Table Visualization in Pandas
This demonstrates visualization of tabular data using the Styler class.
Styler Object and HTML
Styling should be performed after the data in a DataFrame has been processed. The Styler creates an HTML and leverages CSS styling language to manipulate many parameters including colors, fonts, borders, background, etc. This allows a lot of flexibility out of the box, and even enables web developers to integrate DataFrames into their exiting user interface designs. The DataFrame.style attribute is a property that returns a Styler object.
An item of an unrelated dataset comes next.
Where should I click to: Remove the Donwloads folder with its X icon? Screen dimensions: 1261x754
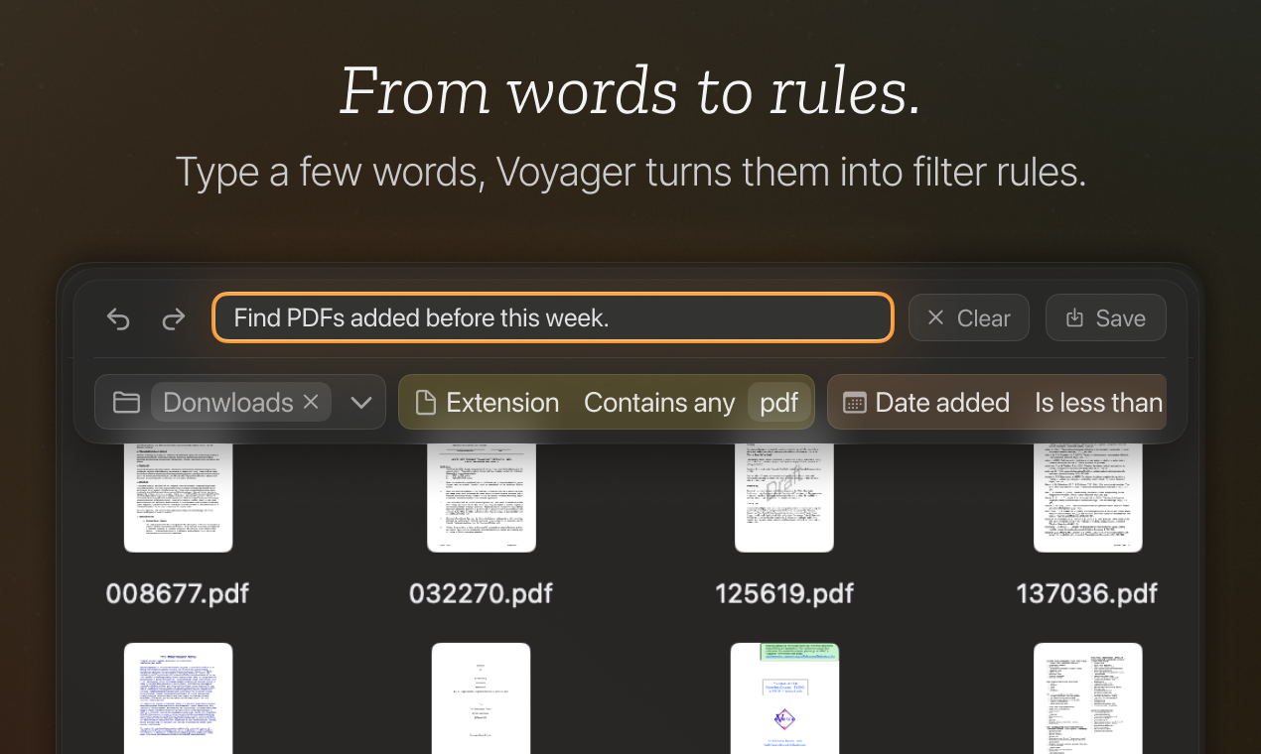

Now lets start with the import
import pandas as pd
import numpy as np
df = pd.DataFrame(
[
[38.0, 2.0, 18.0, 22.0, 21, np.nan],
[19, 439, 6, 452, 226,232]
],
index=pd.Index(
['Tumour (Positive)', 'Non-Tumour (Negative)'],
name='Actual Label:'
),
columns=pd.MultiIndex.from_product(
[
['Decision Tree', 'Regression', 'Random'],
['Tumour', 'Non-Tumour']],
names=['Model:', 'Predicted:']
)
)
Lets see the output
df.style
The above output looks very similar to the standard DataFrame HTML representation. But the HTML here has already attached some CSS classes to each cell, even if we haven’t yet created any styles. We can view these by calling the .render() method, which returns the raw HTML as string, which is useful for further processing or adding to a file - read on in More about CSS and HTML. Below we will show how we can use these to format the DataFrame to be more communicative.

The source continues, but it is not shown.